We are now walking through lovely farmlands with gently rolling hills. Soon we pass a very unusual pilgrim monument. Its a grey figure, dressed in a grey shirt, holding a pilgrim's staff. Cecelia and I leave a message for Stefania, who is about two days behind us now. Ours is one of a dozen messages written, scratched or left under a rock on or near the figure. So many people searching for old friends and new. Will she ever see it, I wonder.

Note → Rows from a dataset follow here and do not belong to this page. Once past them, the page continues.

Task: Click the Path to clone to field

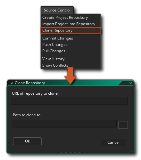Action: coord(64,124)
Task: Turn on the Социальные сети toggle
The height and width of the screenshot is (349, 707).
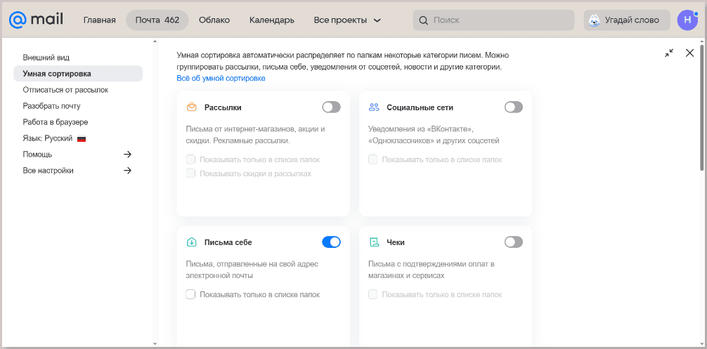Action: [514, 107]
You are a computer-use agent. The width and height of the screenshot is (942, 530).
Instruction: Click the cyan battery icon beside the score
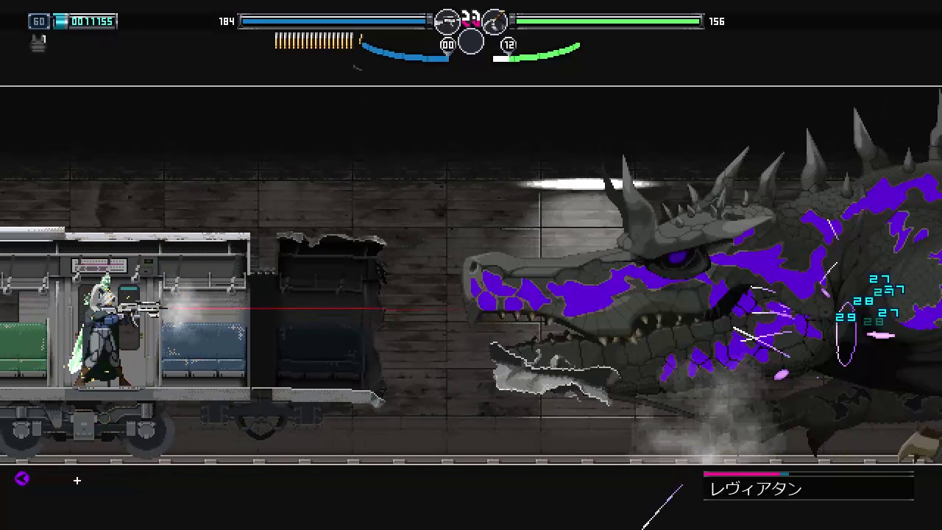[x=60, y=21]
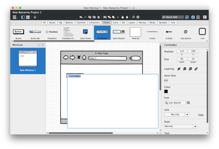Toggle the project notes panel icon
The width and height of the screenshot is (219, 149).
coord(198,17)
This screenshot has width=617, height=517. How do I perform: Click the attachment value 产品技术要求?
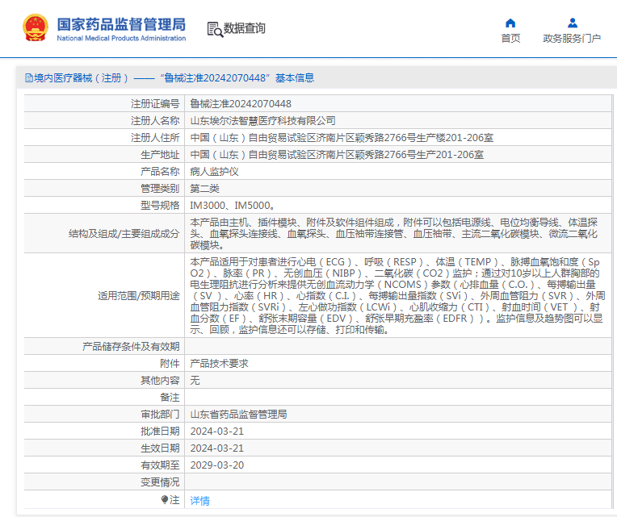coord(219,364)
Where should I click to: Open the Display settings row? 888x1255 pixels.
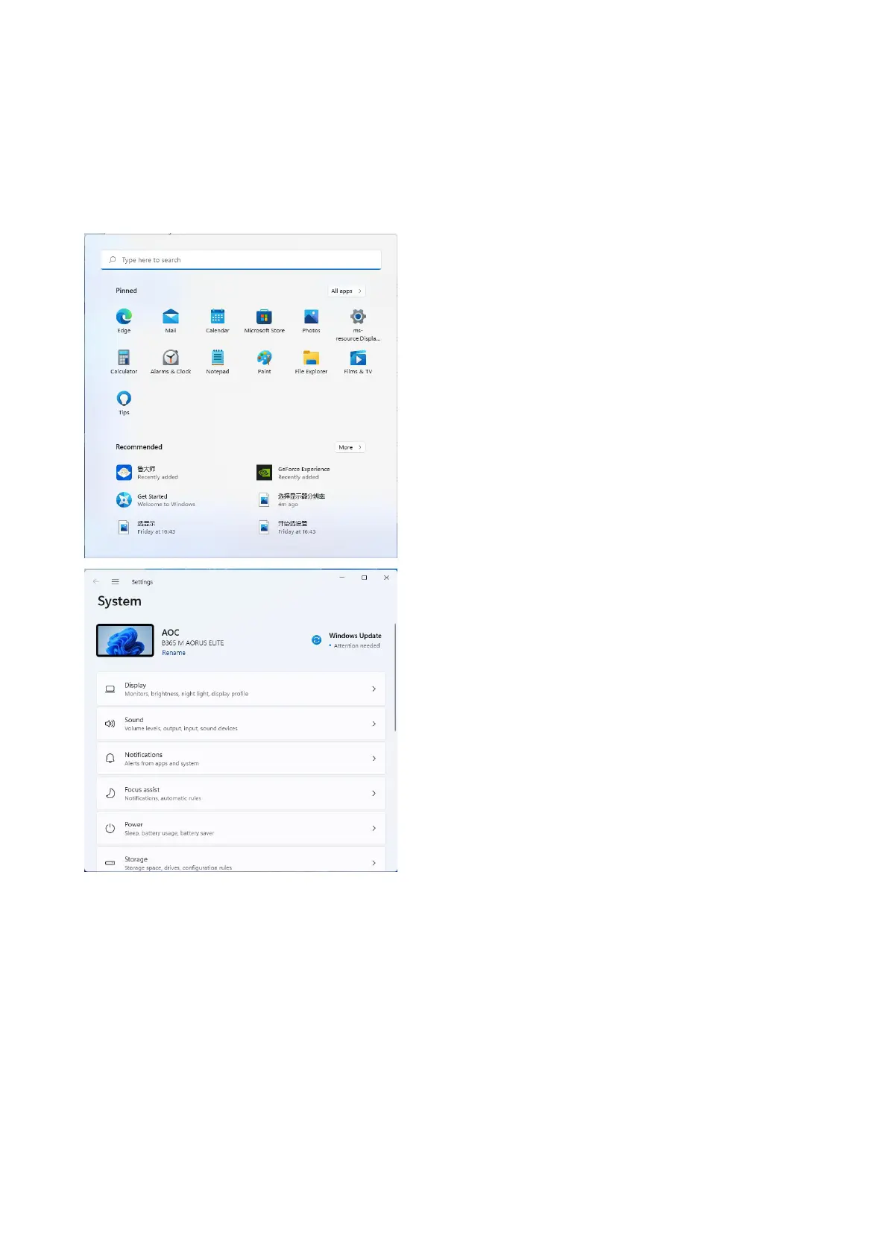click(x=241, y=689)
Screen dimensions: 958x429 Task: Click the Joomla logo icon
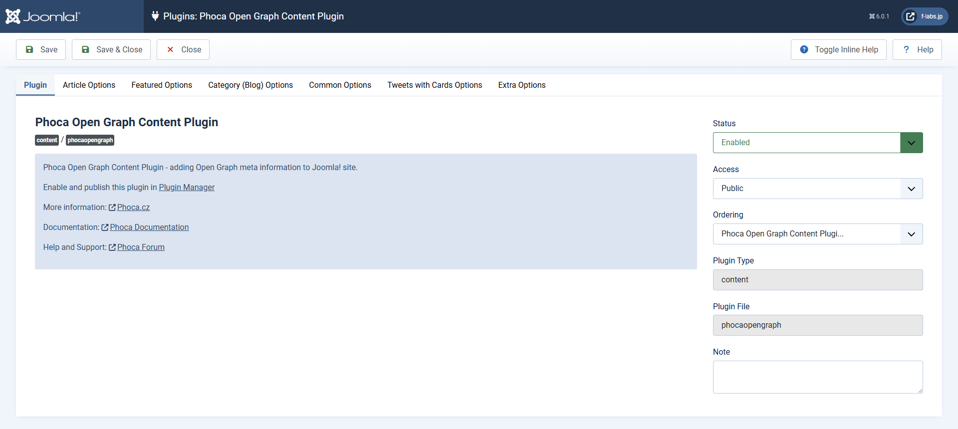tap(13, 16)
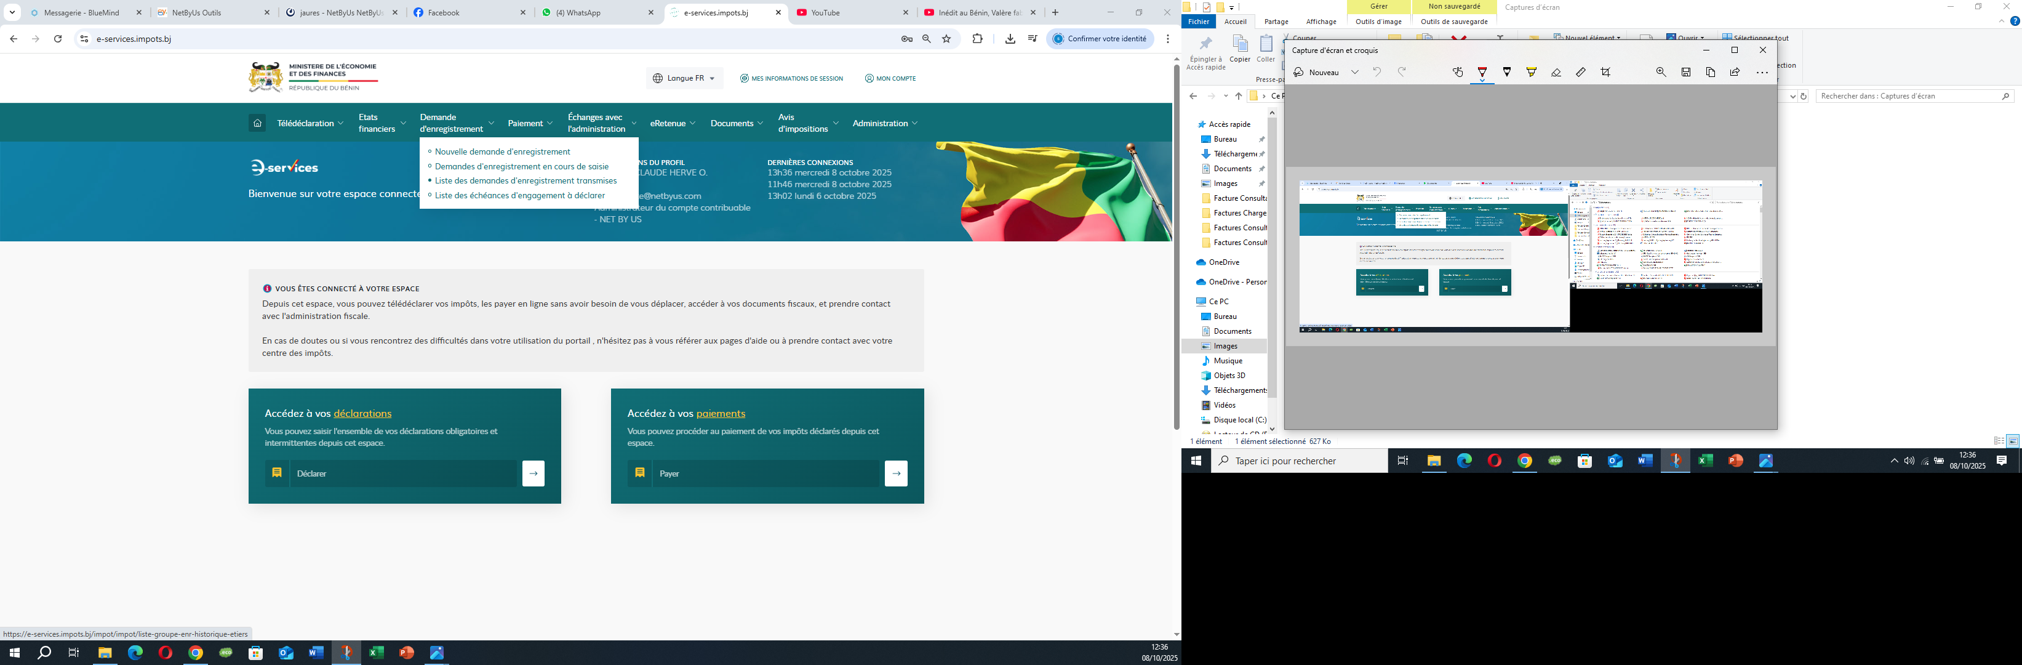Click the Payer arrow button
The width and height of the screenshot is (2022, 665).
pyautogui.click(x=896, y=473)
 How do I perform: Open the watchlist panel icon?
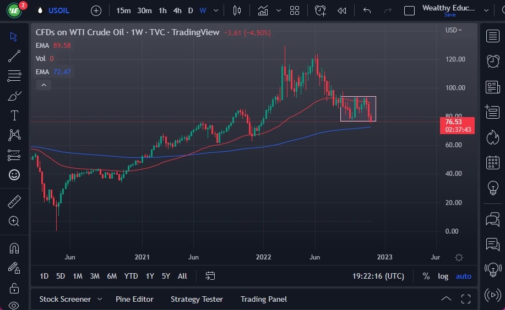(492, 36)
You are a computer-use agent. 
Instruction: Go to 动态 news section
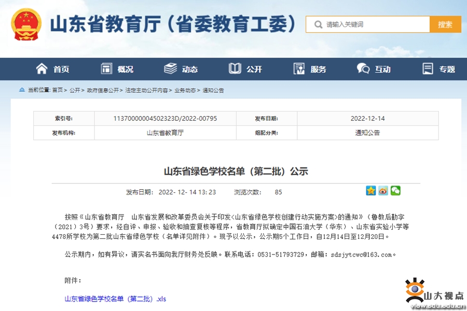pyautogui.click(x=181, y=69)
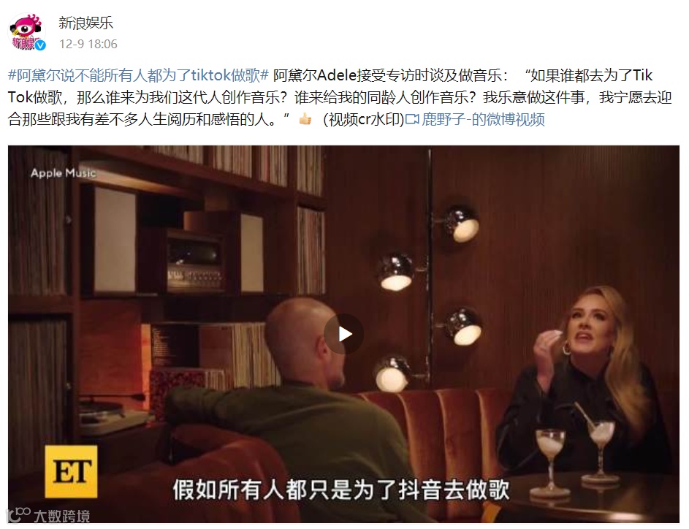Viewport: 689px width, 529px height.
Task: Click the 大数跨境 watermark logo
Action: (47, 515)
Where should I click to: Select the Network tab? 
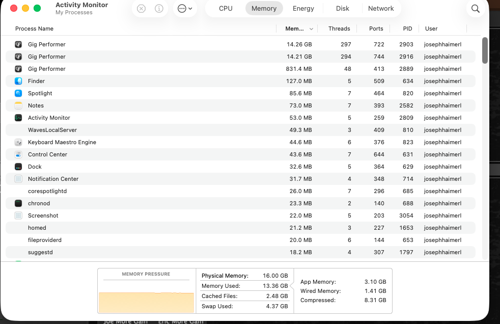click(x=381, y=9)
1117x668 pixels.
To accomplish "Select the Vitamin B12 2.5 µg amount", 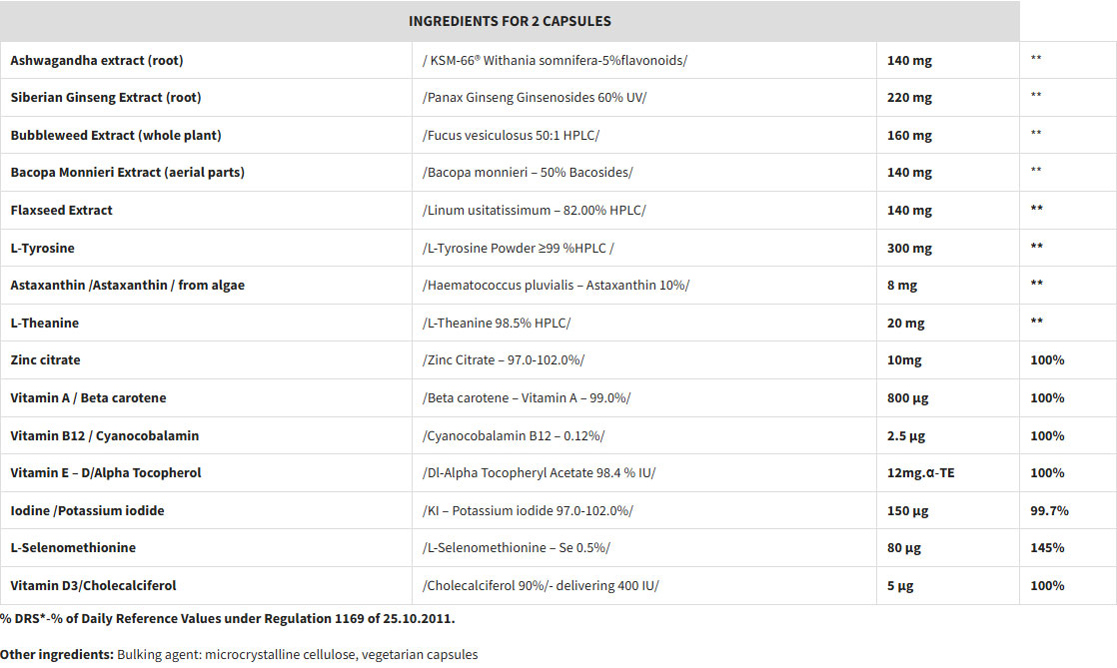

We keep walking, as always. Suddenly, up over a small rise of a hill we see a lone building. It is an abandoned farm building of some sort, but it has been commandeered by "David from Barcelona". A Camino Angel if ever there was one. He has set up a whimsical green pushcart, trimmed with red hearts and loaded up with goodies, all for "donativo". Pay what you like, or not. He has strung up a hammock between two wretched trees and he is cutting into a big fresh watermelon and handing out pieces. The kicker is that he is also quite a treat himself. We immediately nicknamed him "Fabio", due to his luxurious locks. He loses his allure however when our eyes stumble over the giant cold sore crusting up his lower lip! We imagine all the sweet, young peregrinas he has wooed from this Love Shack. It was simply too good to be true. A candy man with treats for tummy and eyes?! It was not to be; I guess no picture is truly perfect!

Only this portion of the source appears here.